TASK DETAILS:
Restate word for word the entries below, starting with the line with "Yamaha 2.1 Channel Sound" and continuing through the line with "Sellador de calderas 3". Include both of those lines and no others.

INPUT:
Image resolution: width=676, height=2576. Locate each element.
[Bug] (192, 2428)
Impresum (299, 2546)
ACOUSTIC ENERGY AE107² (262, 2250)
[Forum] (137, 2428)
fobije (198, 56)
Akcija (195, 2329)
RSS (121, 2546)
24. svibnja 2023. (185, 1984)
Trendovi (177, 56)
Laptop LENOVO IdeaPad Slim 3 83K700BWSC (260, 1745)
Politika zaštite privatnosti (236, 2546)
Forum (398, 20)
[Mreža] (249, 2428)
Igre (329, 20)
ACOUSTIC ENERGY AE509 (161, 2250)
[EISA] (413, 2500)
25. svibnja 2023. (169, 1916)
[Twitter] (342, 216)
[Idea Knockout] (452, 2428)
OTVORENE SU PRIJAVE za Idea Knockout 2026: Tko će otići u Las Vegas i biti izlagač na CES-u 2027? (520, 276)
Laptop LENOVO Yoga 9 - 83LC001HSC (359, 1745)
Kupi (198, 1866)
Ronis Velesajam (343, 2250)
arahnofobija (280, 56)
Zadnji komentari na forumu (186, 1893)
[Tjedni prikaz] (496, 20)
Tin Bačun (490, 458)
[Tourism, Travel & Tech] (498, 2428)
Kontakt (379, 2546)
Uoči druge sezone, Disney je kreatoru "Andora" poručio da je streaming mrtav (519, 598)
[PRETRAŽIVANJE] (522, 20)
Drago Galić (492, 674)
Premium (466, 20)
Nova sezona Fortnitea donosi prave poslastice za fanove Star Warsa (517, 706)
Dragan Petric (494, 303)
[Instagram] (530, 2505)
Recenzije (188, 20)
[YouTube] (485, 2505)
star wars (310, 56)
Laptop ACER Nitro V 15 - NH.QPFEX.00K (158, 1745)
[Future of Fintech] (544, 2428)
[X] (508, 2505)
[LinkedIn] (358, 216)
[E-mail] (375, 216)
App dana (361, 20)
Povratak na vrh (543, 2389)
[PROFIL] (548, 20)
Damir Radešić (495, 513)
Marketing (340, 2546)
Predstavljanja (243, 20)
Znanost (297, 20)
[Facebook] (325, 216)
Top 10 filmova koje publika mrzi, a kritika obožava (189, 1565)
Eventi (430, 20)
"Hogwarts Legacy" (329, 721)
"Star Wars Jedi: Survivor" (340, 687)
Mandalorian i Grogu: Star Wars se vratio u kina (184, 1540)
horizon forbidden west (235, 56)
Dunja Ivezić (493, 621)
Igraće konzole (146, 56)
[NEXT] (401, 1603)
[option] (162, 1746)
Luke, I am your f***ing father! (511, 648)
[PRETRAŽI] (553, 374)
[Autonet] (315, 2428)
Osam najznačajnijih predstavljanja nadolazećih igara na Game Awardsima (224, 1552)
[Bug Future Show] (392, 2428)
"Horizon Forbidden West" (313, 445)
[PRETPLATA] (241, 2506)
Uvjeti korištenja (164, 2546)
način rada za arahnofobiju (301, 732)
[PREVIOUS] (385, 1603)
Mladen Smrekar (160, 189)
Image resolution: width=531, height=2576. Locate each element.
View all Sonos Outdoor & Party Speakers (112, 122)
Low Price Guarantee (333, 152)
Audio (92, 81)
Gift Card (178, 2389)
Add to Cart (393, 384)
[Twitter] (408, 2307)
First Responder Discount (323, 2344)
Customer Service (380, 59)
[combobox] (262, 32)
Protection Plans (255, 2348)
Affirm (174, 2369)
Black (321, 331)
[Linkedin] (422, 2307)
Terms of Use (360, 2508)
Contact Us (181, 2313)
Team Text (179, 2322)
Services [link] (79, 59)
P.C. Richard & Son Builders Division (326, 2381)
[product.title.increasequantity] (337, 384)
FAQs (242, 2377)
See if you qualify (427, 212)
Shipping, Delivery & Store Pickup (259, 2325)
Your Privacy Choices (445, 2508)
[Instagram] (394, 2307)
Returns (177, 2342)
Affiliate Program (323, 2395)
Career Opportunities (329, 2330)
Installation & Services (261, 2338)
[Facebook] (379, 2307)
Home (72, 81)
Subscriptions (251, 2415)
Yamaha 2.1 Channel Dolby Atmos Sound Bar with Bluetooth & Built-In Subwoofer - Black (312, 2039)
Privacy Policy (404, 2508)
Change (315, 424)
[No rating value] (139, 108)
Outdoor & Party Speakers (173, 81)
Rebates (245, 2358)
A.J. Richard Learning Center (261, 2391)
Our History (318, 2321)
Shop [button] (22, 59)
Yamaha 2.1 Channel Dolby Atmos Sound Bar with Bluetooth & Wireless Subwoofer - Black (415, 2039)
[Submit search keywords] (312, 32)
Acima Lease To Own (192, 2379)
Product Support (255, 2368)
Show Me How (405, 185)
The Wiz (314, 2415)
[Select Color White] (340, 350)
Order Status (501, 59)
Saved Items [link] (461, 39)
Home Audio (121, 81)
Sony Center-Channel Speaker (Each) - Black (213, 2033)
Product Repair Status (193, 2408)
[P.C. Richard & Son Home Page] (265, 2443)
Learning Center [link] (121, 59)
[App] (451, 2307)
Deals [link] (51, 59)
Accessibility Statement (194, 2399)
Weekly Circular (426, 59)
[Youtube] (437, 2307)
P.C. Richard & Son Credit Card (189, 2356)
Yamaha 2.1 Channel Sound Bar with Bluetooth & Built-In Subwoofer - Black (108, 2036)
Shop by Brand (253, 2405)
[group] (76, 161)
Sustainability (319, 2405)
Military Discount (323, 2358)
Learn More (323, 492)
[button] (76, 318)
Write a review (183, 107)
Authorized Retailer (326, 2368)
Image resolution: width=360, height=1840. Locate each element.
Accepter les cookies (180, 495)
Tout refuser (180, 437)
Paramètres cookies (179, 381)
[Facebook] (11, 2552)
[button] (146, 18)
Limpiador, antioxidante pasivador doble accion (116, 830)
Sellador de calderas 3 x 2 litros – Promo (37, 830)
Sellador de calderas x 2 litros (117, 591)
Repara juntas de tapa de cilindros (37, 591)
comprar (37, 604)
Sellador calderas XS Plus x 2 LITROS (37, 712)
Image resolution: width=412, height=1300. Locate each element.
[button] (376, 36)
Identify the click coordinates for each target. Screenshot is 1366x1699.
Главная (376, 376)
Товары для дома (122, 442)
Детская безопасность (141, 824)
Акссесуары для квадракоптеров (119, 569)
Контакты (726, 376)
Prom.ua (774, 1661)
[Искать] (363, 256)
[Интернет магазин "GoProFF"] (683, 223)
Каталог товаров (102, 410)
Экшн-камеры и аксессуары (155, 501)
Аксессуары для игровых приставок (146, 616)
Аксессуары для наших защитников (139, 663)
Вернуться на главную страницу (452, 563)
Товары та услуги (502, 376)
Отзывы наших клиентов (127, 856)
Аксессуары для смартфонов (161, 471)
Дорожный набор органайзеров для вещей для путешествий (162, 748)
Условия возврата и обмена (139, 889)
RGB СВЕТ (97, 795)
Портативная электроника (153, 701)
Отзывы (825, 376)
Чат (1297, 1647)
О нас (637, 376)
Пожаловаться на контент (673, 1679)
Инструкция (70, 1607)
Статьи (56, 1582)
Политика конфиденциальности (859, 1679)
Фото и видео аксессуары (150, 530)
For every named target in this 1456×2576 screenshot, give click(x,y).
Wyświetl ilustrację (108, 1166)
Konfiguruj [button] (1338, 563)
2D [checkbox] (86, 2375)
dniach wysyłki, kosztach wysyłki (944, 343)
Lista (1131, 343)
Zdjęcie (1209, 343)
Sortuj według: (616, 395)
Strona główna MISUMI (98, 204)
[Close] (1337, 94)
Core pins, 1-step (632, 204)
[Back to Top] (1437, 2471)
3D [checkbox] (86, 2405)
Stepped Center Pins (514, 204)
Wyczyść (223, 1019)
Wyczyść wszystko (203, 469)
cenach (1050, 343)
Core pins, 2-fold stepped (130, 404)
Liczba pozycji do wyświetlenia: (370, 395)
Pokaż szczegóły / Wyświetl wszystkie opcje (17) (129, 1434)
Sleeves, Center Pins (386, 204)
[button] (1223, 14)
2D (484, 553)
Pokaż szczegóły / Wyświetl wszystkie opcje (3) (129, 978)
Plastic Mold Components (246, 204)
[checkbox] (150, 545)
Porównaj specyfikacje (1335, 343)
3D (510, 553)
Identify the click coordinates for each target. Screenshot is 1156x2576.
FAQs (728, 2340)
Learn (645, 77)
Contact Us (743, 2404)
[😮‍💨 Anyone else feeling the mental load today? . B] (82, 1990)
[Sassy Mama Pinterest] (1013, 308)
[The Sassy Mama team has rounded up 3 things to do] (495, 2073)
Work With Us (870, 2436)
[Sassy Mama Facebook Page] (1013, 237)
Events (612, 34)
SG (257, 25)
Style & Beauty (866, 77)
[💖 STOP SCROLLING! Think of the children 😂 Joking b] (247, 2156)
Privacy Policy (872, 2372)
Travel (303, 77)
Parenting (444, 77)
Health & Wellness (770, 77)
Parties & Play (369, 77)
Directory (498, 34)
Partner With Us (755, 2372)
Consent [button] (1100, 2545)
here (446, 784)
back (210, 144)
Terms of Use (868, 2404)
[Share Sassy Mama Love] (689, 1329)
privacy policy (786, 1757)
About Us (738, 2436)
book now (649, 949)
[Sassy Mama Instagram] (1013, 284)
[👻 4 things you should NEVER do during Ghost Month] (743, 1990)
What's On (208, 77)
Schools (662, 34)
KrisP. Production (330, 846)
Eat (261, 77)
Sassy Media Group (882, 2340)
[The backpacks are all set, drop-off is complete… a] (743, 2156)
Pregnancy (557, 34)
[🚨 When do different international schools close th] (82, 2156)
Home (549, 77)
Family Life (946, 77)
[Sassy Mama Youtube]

EXERCISE RESPONSE:
Yamaha 2.1 Channel Sound Bar with Bluetooth & Built-In Subwoofer - Black (108, 2036)
Shop by Brand (253, 2405)
[group] (76, 161)
Sustainability (319, 2405)
Military Discount (323, 2358)
Learn More (323, 492)
[button] (76, 318)
Write a review (183, 107)
Authorized Retailer (326, 2368)
Image resolution: width=360, height=1840. Locate each element.
Accepter les cookies (180, 495)
Tout refuser (180, 437)
Paramètres cookies (179, 381)
[Facebook] (11, 2552)
[button] (146, 18)
Limpiador, antioxidante pasivador doble accion (116, 830)
Sellador de calderas 3 x 2 litros – Promo (37, 830)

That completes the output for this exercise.